What is needed –
In the entries below, find the line with "Expand the Work Task dropdown in panel" and the line with "The height and". Reproduce those two lines and every line between them exactly, and nothing more.

[Opening Information shown section]

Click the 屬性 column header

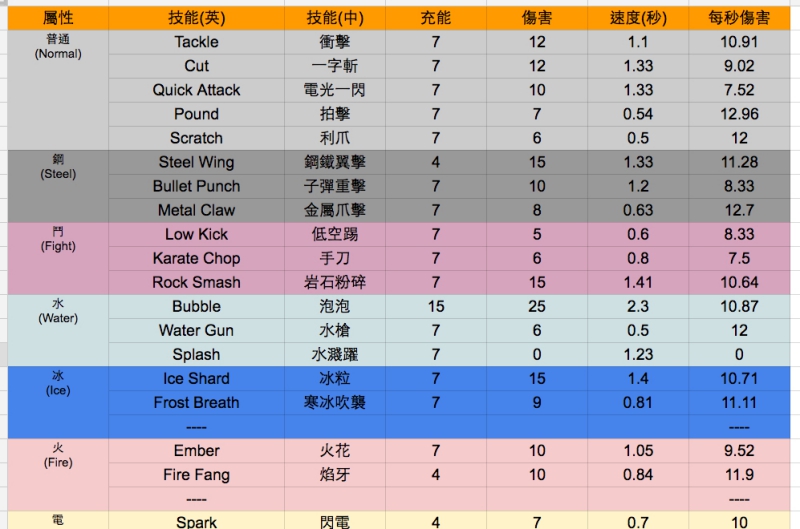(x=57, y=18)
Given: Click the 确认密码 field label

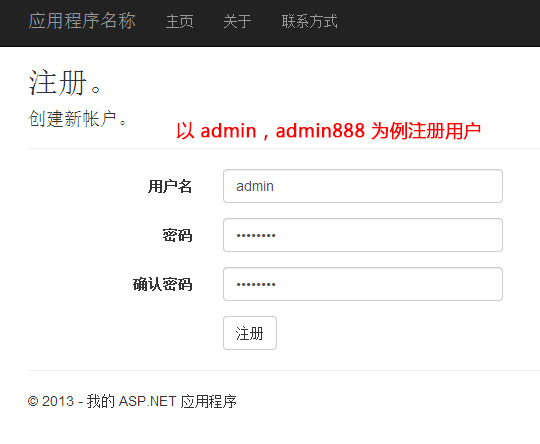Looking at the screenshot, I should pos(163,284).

[Closing Information shown section]
[Opening Information shown section]

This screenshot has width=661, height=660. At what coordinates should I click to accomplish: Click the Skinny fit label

[Closing Information shown section]
[Opening Information shown section]

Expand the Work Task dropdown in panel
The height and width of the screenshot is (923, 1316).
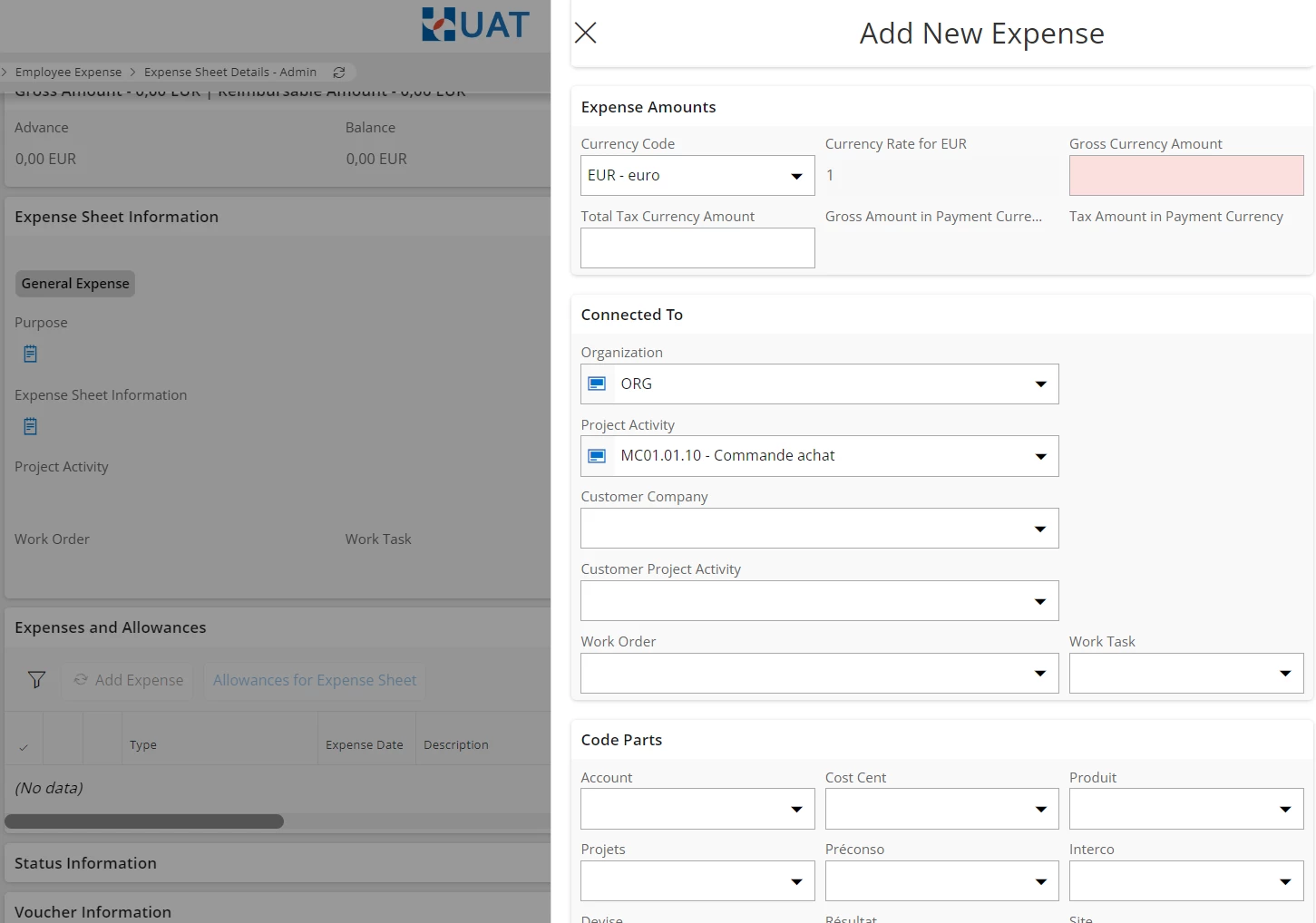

[Closing Information shown section]

Output of the exercise –
Expand the Work Task dropdown in panel
The height and width of the screenshot is (923, 1316).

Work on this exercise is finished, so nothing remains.